Les huiles essentielles ont montré leur efficacité in vitro contre différents pathogènes des maladies vectorielles à tiques, notamment les 10 de l’étude du Pr Ying Zhang :

  • ail Allium sativum L. bulbe
  • piment de la Jamaïque Pimenta officinalis Lindl. baies
  • cumin Cuminum cyminum L. graine
  • palmarosa Cymbopogon martini var. motia Bruno grass
  • myrrhe Commiphora myrrha resine
  • gingembre Hedychium spicatum Buch.-Ham. ex Sm. fleurs
  • amyris Amyris balsamifera L. bois
  • thym vulgaire Thymus vulgaris L. feuilles
  • verveine exotique Litsea cubeba (Lour.) Pers. fruits
  • eucalyptus citronné Eucalyptus citriodora Hook. feuilles

We found that these essential oils were even better at killing the ‘persister’ forms of Lyme bacteria than standard Lyme antibiotics.

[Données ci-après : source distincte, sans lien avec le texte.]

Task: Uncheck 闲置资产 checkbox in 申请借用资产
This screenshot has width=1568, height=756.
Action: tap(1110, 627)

Dr. Ying Zhang, professor in the Department of Molecular Microbiology and Immunology at the Johns Hopkins Bloomberg School of Public Health

mais aussi ces huiles essentielles en laboratoire dans l’étude du Pr Ying Zhang :

  • origan commun Origanum vulgare
  • cannelle de Ceylan Cinnamomum zeylanicum
  • clou de girofle Syzygium aromaticum L.

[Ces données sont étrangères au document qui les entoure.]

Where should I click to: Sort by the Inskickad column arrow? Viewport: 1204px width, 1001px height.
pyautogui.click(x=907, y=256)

> Réaction de Jarisch-Herxheimer (herx)

Quelle que soit la forme (précoce, disséminée ou chronique) de la borréliose de Lyme, il est important de connaître les effets de la réaction de Jarisch-Herxheimer et d’en aviser le patient. La maladie de Lyme est une infection provoquée par une bactérie à endotoxine.

Sous l’effet des antibiotiques, les endotoxines sont libérées massivement au moment de la destruction des bactéries. Ces toxines peuvent engendrer des douleurs très importantes (articulaires, neurologiques, musculaires…). Un brouillard cérébral peut aussi survenir. Pour faciliter l’élimination de ces toxines, il convient de drainer le foie, de boire beaucoup et/ou de suer abondamment.
Parfois, l’effet Jarisch-Herxheimer (suivre le lien) peut être si important que les douleurs peuvent être difficilement supportables pour le patient : une pause dans le traitement peut éventuellement être nécessaire, puis le traitement peut être repris avec une montée progressive des antibiotiques.

Dans des cas rares, l’effet Jarisch-Herxheimer peut entrainer des effets dangereux pour le cœur : une surveillance cardiaque est donc nécessaire.
L’effet Jarisch-Herxheimer survient généralement entre le 3ème jour et le 21ème jour de traitement.